3. The author evokes a very strong sense of place. What were you drawn to most: the descriptions of the food or of the landscape?
4. Poldi is immediately accepted by her neighbors, in spite of her quirks. But while she is an insider in many ways, she is also still an outsider as an expatriate. How does she reconcile this contradiction? Have you ever felt like an insider and an outsider at the same time? How did you reconcile that?

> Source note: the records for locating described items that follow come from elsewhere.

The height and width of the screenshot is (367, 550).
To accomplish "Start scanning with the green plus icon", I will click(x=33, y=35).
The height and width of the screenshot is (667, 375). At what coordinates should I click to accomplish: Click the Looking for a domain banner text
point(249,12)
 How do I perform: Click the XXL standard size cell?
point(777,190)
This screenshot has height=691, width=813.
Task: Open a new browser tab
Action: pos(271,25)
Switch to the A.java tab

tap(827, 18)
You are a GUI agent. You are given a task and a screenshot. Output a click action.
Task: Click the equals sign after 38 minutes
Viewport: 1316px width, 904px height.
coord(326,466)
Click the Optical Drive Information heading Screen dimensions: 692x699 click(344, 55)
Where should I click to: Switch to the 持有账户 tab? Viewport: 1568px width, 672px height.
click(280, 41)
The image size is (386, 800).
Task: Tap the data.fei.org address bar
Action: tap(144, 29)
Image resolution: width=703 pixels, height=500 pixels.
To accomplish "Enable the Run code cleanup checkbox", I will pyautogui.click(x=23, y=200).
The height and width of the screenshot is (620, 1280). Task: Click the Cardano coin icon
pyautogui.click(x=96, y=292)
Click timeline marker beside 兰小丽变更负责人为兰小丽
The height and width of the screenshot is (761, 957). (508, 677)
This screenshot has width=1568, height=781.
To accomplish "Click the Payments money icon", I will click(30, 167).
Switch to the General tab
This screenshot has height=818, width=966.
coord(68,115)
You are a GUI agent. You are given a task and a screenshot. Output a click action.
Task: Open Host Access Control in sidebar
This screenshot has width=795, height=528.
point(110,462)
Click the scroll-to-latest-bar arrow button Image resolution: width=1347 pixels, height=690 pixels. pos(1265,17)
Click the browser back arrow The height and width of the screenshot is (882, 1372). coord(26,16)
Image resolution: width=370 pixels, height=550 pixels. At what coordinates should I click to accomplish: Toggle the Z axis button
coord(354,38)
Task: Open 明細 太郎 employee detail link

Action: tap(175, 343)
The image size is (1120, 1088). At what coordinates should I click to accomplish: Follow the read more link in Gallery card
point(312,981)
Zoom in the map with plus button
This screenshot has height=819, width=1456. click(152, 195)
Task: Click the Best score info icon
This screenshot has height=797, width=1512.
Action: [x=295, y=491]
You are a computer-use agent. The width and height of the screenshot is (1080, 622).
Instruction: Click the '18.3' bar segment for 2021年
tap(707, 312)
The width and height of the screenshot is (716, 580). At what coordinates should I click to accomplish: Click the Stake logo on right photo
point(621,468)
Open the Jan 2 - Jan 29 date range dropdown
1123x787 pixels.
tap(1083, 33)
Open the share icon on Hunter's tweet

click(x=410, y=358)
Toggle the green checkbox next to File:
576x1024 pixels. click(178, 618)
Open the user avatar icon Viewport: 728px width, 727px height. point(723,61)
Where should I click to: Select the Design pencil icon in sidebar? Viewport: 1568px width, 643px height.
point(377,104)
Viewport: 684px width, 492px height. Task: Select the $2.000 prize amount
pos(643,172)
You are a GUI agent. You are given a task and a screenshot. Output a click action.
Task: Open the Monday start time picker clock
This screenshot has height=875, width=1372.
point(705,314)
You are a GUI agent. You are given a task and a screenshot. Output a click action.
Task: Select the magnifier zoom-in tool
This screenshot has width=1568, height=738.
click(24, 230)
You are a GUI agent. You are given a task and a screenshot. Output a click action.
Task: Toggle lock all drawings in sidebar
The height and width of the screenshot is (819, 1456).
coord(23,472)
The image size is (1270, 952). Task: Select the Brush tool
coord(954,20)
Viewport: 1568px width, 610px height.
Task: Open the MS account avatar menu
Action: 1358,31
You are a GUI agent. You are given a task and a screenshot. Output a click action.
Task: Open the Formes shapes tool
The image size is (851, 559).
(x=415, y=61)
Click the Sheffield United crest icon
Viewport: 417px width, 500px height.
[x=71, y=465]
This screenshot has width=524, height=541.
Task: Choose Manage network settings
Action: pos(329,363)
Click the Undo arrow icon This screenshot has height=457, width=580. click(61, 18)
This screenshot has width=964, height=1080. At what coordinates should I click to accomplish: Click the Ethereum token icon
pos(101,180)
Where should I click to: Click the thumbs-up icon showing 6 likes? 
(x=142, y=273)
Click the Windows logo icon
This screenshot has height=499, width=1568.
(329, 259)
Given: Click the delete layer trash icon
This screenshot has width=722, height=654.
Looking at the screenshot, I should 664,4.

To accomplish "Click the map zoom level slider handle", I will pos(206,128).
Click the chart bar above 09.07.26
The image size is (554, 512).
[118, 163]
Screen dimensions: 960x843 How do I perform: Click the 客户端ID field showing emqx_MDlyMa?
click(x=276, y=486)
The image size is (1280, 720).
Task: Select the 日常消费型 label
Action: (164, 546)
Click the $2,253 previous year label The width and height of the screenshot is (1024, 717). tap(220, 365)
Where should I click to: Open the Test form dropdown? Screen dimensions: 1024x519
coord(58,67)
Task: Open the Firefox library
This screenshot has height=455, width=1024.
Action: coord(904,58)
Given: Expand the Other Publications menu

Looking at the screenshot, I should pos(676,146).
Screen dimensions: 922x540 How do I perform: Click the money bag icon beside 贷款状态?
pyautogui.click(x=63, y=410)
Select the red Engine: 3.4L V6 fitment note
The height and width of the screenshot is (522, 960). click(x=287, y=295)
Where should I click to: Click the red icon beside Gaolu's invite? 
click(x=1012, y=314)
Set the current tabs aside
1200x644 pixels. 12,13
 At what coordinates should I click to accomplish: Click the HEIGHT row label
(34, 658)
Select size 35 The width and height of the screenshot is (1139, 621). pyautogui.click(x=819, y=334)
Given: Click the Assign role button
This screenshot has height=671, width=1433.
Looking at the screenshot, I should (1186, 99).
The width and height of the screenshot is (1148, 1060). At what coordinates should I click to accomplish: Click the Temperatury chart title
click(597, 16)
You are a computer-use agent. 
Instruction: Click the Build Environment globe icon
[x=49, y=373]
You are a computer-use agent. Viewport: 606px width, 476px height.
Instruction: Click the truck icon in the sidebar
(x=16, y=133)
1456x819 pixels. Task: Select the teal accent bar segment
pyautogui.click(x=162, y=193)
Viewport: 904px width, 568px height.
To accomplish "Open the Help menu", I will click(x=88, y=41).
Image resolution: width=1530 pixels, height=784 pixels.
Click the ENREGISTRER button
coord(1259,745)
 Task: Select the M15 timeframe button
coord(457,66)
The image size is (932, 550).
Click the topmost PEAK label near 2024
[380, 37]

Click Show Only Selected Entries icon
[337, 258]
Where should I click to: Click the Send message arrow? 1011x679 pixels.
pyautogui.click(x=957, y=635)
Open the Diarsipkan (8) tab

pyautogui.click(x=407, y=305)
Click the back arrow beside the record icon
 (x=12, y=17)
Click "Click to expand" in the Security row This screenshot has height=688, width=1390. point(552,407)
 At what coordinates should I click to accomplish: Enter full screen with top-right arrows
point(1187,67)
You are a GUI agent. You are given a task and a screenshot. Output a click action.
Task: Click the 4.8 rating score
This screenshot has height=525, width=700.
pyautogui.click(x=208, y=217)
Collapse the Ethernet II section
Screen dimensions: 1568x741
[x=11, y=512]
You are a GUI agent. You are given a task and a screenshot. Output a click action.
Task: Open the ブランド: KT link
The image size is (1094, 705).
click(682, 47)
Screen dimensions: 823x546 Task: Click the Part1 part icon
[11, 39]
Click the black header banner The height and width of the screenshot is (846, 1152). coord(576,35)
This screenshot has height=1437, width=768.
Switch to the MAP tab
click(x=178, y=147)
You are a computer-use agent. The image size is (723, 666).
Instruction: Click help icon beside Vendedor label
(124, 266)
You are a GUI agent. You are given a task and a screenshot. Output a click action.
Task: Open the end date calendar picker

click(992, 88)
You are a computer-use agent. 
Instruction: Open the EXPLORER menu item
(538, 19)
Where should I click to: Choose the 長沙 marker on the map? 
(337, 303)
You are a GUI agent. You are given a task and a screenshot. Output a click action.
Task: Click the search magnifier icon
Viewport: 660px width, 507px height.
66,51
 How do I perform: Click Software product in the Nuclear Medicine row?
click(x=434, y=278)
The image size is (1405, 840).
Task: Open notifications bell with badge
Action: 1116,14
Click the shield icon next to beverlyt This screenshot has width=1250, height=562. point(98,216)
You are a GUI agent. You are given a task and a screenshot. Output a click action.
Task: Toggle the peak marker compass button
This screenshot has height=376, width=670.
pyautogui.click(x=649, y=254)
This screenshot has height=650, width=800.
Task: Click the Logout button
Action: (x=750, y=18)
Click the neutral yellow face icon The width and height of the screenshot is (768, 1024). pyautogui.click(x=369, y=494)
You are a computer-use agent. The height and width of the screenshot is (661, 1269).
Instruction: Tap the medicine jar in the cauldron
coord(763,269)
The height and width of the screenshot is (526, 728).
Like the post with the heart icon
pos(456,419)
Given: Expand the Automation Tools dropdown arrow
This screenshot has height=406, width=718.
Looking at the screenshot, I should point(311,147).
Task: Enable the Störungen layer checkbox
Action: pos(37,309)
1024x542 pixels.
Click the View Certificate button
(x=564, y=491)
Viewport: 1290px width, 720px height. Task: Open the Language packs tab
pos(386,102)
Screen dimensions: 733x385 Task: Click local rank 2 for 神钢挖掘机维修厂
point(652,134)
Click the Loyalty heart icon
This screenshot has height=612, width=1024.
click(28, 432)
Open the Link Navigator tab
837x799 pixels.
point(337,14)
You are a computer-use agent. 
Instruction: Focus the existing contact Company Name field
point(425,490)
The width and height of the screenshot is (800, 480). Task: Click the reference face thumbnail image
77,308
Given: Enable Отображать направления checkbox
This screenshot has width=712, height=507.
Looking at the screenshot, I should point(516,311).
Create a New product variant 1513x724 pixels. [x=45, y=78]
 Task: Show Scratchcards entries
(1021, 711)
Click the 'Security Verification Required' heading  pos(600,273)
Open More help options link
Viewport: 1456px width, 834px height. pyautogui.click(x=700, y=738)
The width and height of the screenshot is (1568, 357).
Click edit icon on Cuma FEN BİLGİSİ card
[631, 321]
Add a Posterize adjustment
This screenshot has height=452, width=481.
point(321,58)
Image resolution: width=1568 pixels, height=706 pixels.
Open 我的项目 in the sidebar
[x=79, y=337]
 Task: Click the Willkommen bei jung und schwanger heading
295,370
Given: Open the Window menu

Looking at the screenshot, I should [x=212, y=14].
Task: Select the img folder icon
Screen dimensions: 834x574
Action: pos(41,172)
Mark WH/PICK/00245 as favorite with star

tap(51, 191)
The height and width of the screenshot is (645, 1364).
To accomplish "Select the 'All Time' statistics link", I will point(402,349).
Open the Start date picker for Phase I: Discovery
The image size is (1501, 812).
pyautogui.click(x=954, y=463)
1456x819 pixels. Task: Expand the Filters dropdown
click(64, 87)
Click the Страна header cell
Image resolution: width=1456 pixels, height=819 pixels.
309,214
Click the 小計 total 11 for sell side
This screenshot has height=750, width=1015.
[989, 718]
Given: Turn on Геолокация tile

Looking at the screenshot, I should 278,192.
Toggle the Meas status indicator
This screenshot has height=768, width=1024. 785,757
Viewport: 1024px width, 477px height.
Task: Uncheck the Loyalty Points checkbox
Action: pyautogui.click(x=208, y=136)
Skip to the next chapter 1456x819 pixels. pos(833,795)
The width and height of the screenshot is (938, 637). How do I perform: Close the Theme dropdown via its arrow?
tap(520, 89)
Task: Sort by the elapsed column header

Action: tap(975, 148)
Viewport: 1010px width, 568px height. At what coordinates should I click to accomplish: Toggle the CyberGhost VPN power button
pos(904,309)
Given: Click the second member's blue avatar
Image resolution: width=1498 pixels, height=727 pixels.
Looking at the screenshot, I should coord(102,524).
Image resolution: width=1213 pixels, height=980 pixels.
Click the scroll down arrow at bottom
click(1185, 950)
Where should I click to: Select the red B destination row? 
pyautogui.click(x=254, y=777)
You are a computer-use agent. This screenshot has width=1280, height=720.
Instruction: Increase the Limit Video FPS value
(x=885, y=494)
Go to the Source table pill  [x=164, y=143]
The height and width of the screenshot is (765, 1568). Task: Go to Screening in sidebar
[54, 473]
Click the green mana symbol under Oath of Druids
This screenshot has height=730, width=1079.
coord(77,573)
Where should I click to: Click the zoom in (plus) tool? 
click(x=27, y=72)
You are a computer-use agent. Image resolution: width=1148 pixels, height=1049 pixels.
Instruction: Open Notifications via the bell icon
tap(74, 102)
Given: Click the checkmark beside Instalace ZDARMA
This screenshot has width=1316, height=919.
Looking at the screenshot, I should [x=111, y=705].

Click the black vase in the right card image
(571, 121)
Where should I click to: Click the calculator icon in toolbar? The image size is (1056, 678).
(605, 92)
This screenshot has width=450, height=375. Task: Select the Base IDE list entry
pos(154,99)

5. Why do you think Poldi chose to photograph policemen? What does it say about her thoughts surrounding authority?
6. Do you have a friend or relative who reminds you of Poldi? What is your relationship with him or her and how does your dynamic relate to the dynamic between Poldi and her nephew?
7. If you could choose any place to retire, as Poldi chose Sicily, where would you go and why?
8. Why does Poldi feel so honor bound to Valentino? Could her motivation to solve his murder also be driven by self-interest?
9. Poldi has a close but complicated relationship with each one of her sisters. At times, they can be a burden to her, but often they become her partners in crime. What are your relationships like with your siblings and how do you navigate and maintain those relationships as you grow older?